With firms such as Pantheon Ventures, Carlyle Group and Partners Group in the mix, many are trying to “crack the code” to get buy-in, Snyder said, likely starting with a large public plan that isn’t beholden to ERISA regulation and has enough assets to make it worth paying premium prices to set up and manage such an asset class. Once that happens, he predicts a floodgate will open.

The volatility in the market over the last couple of years has helped make that case, he said, coupled with rising interest rates and lower returns on the traditional equity-bond split. “There’s a real case to be made from an investment perspective to including this in order to increase your alpha and get better returns,” Synder said.

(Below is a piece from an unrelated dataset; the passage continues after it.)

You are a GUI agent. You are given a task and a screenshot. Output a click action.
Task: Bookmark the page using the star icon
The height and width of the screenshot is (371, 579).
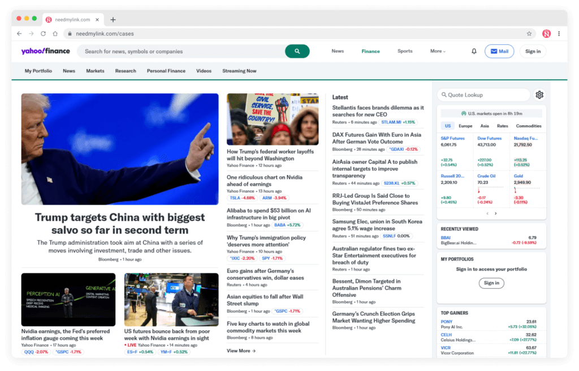coord(528,33)
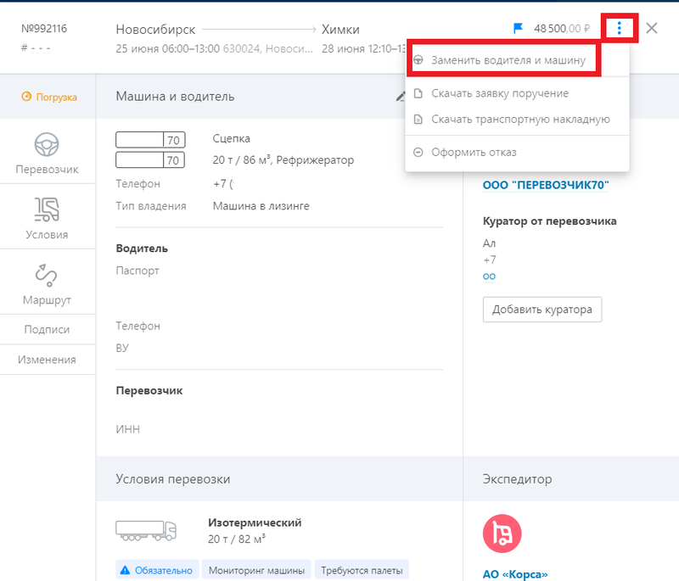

“Is there ever a reason to put more risk into a TDF,” asks Jagdeep Singh Bachher, chief investment officer and vice president of investments at the University of California.

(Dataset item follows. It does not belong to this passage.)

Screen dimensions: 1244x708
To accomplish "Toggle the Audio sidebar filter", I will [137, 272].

But everything starts with the plan sponsor. “The recordkeepers aren’t going to build anything if the clients aren’t demanding it,” Synder said. “So unless there’s a demand for it, meaning that many clients want it, you’re never going to have the infrastructure in place.”

Overcoming Hurdles
Regardless of who you talk to in the industry, the biggest obstacle remains a fear of litigation. Since 1998, over 800 lawsuits have been filed by participants against DC plans for breach of fiduciary duty, with more than 75 related to excessive fees, Kevin Albert, managing director at Pantheon Ventures, noted. Many of these were over management fees, including the still-pending 2015 lawsuit of Christopher Sulyma, a former employee who sued Intel Corp. for allegedly breaching its fiduciary duty by putting defined contribution plan assets into high-cost hedge funds and private equity funds.

As a result, the discussion of including private equity into DC plans is still in its infancy. “We are in the early stages of development and there are some fairly big hurdles to overcome before private equity makes a big mark in the defined contribution world,” said David O’Meara, a senior investment consultant at Willis Towers Watson. “Right now there are just too many hurdles.”

“There needs to be a catalyst, coming from the DOL itself or the legal outcomes from the lawsuits,” said David O’Meara at Willis Towers Watson.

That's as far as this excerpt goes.